Faith, Trust, Hope, & Love
Thursday, November 17, 2011
Sunday, November 13, 2011
I seriously need to stop
I need to stop expecting so much from him. There is a woman that i despise that he is friends with & the thing about it is that they are also ex's. She has a reputation for being pretty much a slut. & the thing about that, is that she is actually proud of it. But anyway, he always tells me that he is not going to have anything to do with her anymore & that he is going to completely erase her from his life. But the problem with me is that, if he was willing to do anything for me & make me happy like he says he would, then he would literally DELETE her or erase her COMPLETELY from his life. To me, that would be including facebook & contacts etc. Pretty much just eliminating her from every spectrum of his life. Including facebook. I know that i ask too much & i always think that he will delete her completely from everything that has to do with her without me having to ask him. Also the pictures OF her in his wallet. It hurt's me that her pictures are still with him. Everything just about her just disgusts me.
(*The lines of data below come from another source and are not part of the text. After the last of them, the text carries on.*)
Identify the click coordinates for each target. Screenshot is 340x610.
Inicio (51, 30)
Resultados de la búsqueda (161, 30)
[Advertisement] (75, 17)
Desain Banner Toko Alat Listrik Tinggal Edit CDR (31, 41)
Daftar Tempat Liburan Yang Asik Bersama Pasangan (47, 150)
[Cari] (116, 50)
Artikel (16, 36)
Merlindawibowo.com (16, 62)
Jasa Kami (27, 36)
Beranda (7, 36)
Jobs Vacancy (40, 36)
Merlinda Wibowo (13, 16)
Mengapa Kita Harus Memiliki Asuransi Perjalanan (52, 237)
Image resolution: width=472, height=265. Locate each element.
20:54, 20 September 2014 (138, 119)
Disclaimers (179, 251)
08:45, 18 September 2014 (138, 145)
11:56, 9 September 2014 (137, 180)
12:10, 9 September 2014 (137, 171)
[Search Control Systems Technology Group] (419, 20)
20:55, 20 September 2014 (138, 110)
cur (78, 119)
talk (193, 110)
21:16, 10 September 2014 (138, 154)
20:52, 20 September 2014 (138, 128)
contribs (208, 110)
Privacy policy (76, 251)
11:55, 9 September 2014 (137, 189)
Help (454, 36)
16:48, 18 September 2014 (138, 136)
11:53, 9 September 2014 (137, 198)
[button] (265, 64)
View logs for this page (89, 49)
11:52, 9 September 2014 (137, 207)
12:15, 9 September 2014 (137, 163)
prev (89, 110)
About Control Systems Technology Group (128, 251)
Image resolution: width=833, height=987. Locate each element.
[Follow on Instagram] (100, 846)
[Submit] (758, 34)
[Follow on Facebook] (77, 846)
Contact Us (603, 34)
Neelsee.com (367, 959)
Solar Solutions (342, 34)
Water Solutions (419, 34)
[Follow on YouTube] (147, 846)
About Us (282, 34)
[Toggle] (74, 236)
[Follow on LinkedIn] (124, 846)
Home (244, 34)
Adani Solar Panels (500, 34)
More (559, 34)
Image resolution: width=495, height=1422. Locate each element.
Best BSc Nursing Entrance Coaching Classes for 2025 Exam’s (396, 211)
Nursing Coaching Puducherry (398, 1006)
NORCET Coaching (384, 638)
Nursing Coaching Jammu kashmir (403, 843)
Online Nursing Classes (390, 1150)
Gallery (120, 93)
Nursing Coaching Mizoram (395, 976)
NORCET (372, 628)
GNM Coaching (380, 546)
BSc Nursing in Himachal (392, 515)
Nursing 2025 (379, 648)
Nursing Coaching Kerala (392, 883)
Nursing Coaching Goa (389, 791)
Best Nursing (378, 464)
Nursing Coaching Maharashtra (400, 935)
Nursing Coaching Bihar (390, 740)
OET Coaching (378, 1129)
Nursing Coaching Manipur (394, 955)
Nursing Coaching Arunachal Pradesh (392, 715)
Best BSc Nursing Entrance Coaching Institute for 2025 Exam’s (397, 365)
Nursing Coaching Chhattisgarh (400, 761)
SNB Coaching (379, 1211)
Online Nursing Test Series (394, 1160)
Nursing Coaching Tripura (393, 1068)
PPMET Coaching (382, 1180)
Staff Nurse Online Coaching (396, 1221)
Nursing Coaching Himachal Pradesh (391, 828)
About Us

She even talked about me TO him saying how annoying i was & that i was getting on her nerves. After all that, you would think that he would just drop her. I even had a "really good friend" that i use to always be around with & talk to every single day. But at one point she just became a total bitch & just started talking about my boyfriend TO me. Saying how he doesn't put any effort into our relationship & that he doesn't know how to treat me right. He has honestly been the BEST person i have ever let into my life. After she just kept talking about him so negatively i dropped her out of my life because i love him that much. I just REALLY wish he would do the same for me. It just....it makes me feel like he doesn't want to let go of her. Like, he's not willing to do that for me. Like he doesn't love me as much as he says he does. Because if he really did love me as much as he says he does, he would do anything for me right? I just really really wish that he would. I would feel so much more comfortable that way. If only i could explain & say all of this to him. I think he would just think that i'm selfish. Pretty much my expectation from him is to make her extinct from his life but without me having to explain or ask him to do so.
Friday, November 4, 2011
Loving The Rain
It is currently raining where i am at the moment & i'm actually enjoying it. To be honest, i HATE rain but for some reason, i'm so excited that it is. Maybe it's because i actually bought winter/fall clothing. LOL! I'm a summer person. I LOVE the sun. But maybe because the "summer" was lingering on until now, i probably just got tired of it & actually wanted something different to happen? I don't know but, what i DO know is that i'm actually liking it. LOL! Have a nice day everyone & be safe!
Monday, June 27, 2011
New
Hello to anyone who is reading this, which probably is only me, LOL! I got really tired of tumblr..so i wanted to try this out. I love crocheting so if anyone knows about anyone who have free patterns please let me know :]
K thanks :]]
K thanks :]]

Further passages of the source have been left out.